Canada’s export outlook in 2022 | EDC

Assets related to industrial production are also hot. Mining exports are more than 40% above pre-pandemic levels, and chemicals and plastics exports are not far behind. Forest product shipments are also booming, driven by strong homebuilding activity in the United States and a global need for paper packaging, driven in part by the boom in door-to-door delivery and in part by the need for sustainable packaging. Also add consumer goods and agri-food exports to the list of winners.

Progress is, unfortunately, still “K-shaped”. The lower end of the “K” sees familiar industries. Lowest in the ranking is aerospace and other transportation equipment. Travel and tourism-related activities have a lot of potential, but are still very weak and also weigh on services exports. The outlook rests firmly on progress in managing the Omicron variant of the pandemic and country-by-country responses to new outbreaks.

Another prominent underground dweller is the automotive sector. Unlike travel, autos and parts are still down not because of demand, but because of persistent supply shortages. Semiconductors are the key issue, although major manufacturers have promised in recent weeks that supplies will rise earlier in the new year than expected. Demand for vehicles is still hot, and it is expected that when new vehicles become available again, pent-up demand will lead to an instant increase in sales in the United States. Of all the sectors, it is the one with probably the best short-term prospects and could well emerge from the basement of the penthouse in record time.
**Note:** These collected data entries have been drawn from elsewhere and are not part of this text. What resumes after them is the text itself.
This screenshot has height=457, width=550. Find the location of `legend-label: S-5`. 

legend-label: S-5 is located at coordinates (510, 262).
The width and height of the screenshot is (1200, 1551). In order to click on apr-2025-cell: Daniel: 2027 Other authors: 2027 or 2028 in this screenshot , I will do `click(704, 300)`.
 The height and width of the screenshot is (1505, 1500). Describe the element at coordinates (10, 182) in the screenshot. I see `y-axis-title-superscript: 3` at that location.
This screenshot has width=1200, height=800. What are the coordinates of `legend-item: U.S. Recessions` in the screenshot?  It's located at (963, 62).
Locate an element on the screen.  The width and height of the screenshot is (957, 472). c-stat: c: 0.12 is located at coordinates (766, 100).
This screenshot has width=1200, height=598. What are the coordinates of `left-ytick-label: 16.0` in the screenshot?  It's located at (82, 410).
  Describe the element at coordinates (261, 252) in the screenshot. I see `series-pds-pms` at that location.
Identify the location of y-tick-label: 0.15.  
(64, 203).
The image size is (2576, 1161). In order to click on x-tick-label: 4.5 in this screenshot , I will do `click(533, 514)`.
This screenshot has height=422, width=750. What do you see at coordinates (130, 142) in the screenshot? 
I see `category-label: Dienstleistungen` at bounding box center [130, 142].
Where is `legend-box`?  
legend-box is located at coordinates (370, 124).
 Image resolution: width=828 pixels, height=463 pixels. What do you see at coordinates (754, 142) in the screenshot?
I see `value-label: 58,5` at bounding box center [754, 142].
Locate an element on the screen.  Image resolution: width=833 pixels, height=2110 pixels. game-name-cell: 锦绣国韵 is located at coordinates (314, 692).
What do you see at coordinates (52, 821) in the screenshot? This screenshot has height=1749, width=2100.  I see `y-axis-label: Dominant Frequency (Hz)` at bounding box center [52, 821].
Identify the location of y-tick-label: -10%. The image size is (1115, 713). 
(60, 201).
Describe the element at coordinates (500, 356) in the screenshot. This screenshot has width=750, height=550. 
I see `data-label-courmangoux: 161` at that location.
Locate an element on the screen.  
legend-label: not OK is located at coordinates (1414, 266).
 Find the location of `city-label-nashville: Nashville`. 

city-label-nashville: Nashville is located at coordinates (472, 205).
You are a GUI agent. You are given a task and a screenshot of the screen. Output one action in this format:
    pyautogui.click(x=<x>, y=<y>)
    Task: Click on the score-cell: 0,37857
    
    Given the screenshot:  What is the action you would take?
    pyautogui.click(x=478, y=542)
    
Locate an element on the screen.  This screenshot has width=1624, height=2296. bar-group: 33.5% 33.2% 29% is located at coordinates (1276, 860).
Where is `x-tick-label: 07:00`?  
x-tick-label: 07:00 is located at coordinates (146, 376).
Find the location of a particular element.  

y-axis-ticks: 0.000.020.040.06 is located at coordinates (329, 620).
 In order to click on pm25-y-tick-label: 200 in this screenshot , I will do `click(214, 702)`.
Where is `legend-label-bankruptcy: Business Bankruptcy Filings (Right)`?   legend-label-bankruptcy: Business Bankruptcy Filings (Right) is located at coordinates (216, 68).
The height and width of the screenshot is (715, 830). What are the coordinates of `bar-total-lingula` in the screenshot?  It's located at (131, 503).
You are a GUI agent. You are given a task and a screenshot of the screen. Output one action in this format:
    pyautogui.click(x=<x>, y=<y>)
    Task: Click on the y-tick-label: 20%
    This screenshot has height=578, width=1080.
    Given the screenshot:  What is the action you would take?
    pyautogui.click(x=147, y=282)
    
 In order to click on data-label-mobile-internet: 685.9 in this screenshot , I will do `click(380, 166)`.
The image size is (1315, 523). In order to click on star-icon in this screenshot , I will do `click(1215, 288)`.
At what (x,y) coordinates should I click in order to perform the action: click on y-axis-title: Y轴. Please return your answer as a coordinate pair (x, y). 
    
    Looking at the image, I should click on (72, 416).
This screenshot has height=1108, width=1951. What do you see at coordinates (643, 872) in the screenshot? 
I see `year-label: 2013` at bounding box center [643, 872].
With the high flyers set to gain altitude and the stragglers ready to take off, it looks like there’s a lot more heat to add to the current scorching growth. Given that tight capacity has been a key feature of 2021, this year may see a long-awaited increase in investment as Canadian exporters prepare to meet real market demands.

The bottom line?

The new year is already marked by the big growth surprise that hit the global economy at the end of last year. This is evident in the latest released labor, price and capacity data, and it is clear in Canada’s recent and future business activity. This is no surprise from a fundamental perspective; they were still pointing to a big surge of activity. Unfortunately, economic fundamentals have been overshadowed – but not eradicated – by the pessimism produced by the pandemic. It is good to know that when sanitary conditions allow it, there is already an economy buzzing.